EXTRACT PROVIDED.
Start
His idol is Kemal Ataturk...
Yes, his idol is Kemal Ataturk.
How far has he reached?
I think he is trying very hard. He has opened up the media in Pakistan.
It is remarkably free, isn't it? When you take into consideration that the first thing dictators do is muzzle the media. But the media in Pakistan has prospered under him.
It is extremely free, yes. He has given licences to new television channels; he has opened up new radio channels; more news magazines have come out under him, and apart from that he has a very secular agenda. Even in his speeches. In my second film I have showed a speech of his that he gave in which he said, 'If you want to grow a beard you grow a beard, you want your women to stay at home, you do that, but don't ask me to grow a beard because I am not going to and don't ask the women I know to stay at home because I don't want them to.'
Everyone is passionate about Islam and everyone is a Muslim. I don't think people need to be told how to follow religion. That is how I personally feel, and that is very representative of what Musharraf is doing right now in Pakistan.
How much will the rise of the Muttahida Majlis-e-Amal affect his standing? The more he is seen 'caving into US pressure,' the more he is perceived as 'caving in to Indian pressure,' the more the mullahs stand to gain.
Pakistan had no choice after 9/11. If it did not align with the West it would have ended up like Afghanistan. He made a very clear-cut decision. Also, remember Pakistan is the only Muslim country with a nuclear arsenal. I don't think the West is very excited about that. As we have seen, nuclear technology can be transferred
I think as for the rise of the MMA, it is a backlash of the war in Afghanistan and the war in Iraq. But the people in Pakistan are also very fed up with having religious leaders tell them what to say and what to do. Many people I spoke to on the streets when I was making my second film, which is about the rise of the MMA, said that they wouldn't vote for that agenda again.
What happened was that the agenda that the MMA came on [with] is that they are going to try and implement the true Sharia and they are going to get rid of corruption and provide employment. Instead, what they have done is try and ban co-education and music and art, which the people in NWFP (North West Frontier Province) are very fond of.
How different is the NFWP now that the MMA has come to power?
The NWFP was always culturally conservative, but religion was never enforced the way it is being enforced under the MMA. I think it has changed a lot. Women are scared of going out without their faces covered. There are small steps being taken, when I spoke to MMA leaders they said each drop makes an ocean. So they are trying really small things right now, but I think for the rest of the country it is a wake-up call.
Religious leaders were never elected before this and now that they have been elected they [Pakistanis] see their power and people are scared that the civil liberties they enjoy are going to be taken away from them and people are fighting back now.
Also Read: 'General Musharraf's policies have meant business'
How difficult was it for you as a woman to film the documentary in the NWFP?
It was relatively easy for me for two reasons, because I was a woman and men there respect women a lot. I was told a lot of things that no other journalist would be told simply because I was a woman and I was not perceived as a threat. If I were a man I would never have been able to make that film.
What can be done about women in the NWFP?
I think education is the key thing, but I think education for men in the NWFP is a key thing as well, because I think unless the men in the NWFP change it is very hard for the women to change.
How long did it take you to make the film?
I was in the NWFP for five weeks.
And where did you stay? What was the experience like?
End
TASKS.
• 1. In the interview, how long does the interviewee say they spent in the NWFP?
• 2. Please copy the passage of the interview that opens with the words containing "It was relatively" and closes with "the experience like?".
The data after the interview is separate material.

DATA EXCERPT.
Start
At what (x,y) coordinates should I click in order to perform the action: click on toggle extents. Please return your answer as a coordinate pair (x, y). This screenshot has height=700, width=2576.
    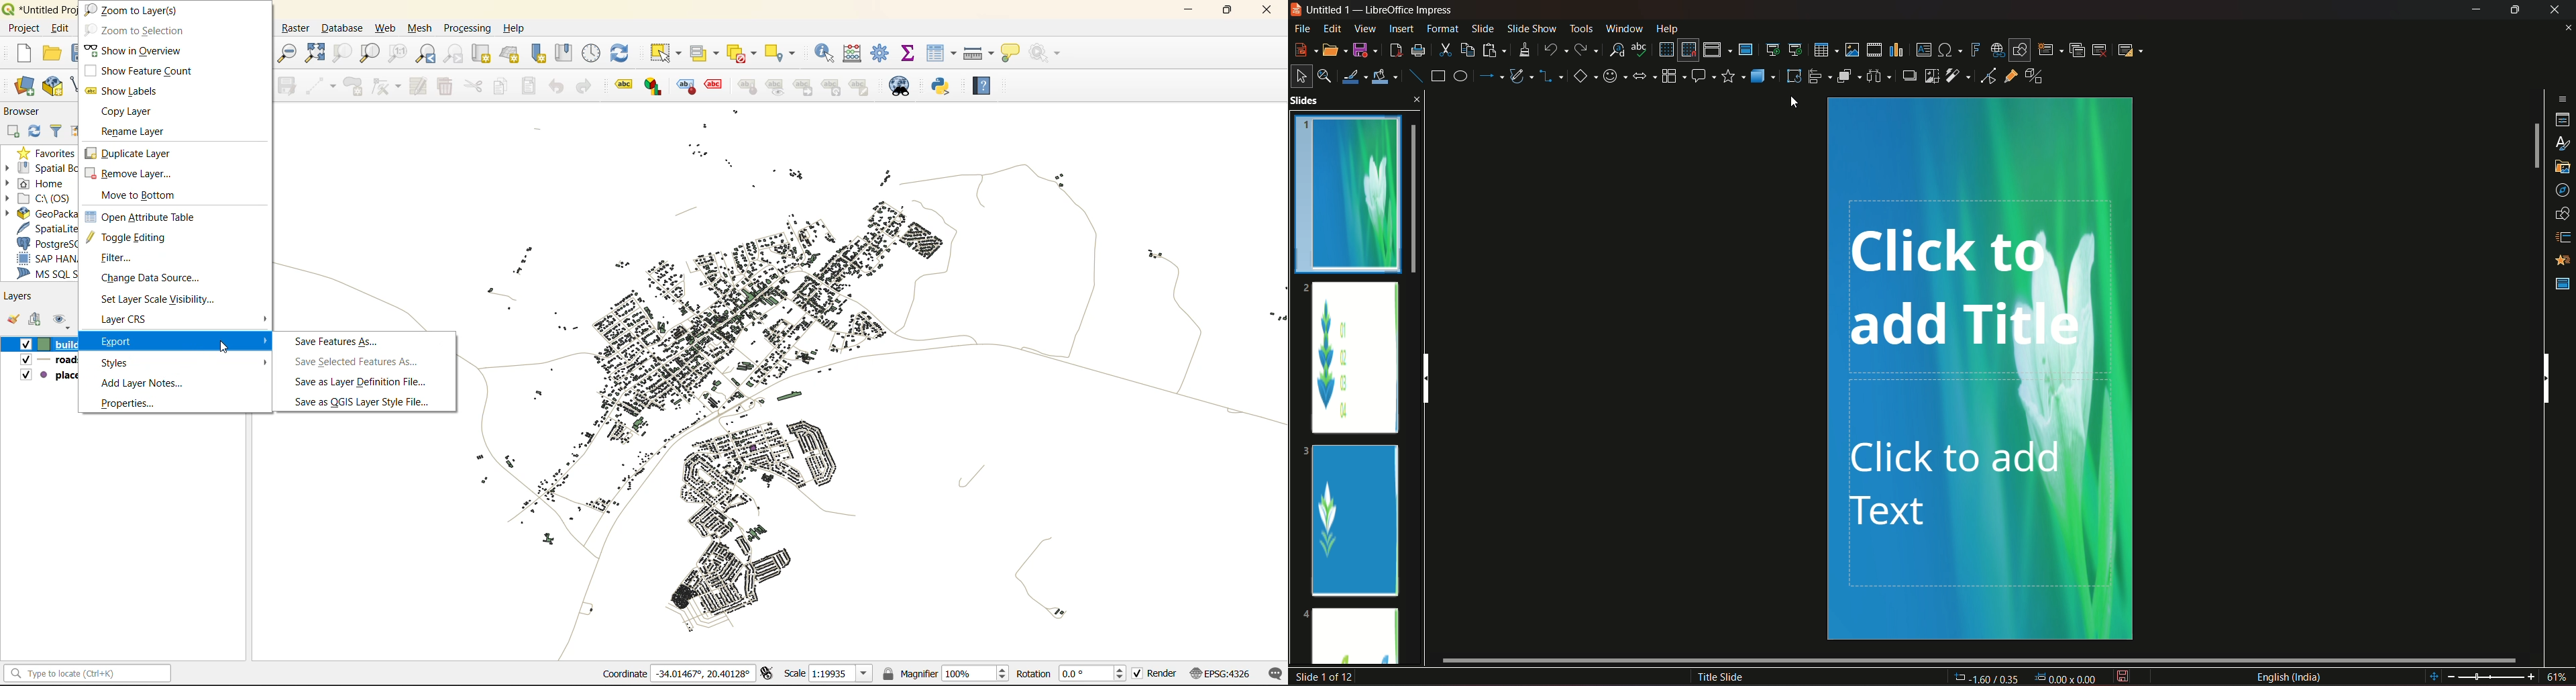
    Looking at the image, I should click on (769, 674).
End
ANSWER SET.
• 1. Five weeks.

• 2.
It was relatively easy for me for two reasons, because I was a woman and men there respect women a lot. I was told a lot of things that no other journalist would be told simply because I was a woman and I was not perceived as a threat. If I were a man I would never have been able to make that film.
What can be done about women in the NWFP?
I think education is the key thing, but I think education for men in the NWFP is a key thing as well, because I think unless the men in the NWFP change it is very hard for the women to change.
How long did it take you to make the film?
I was in the NWFP for five weeks.
And where did you stay? What was the experience like?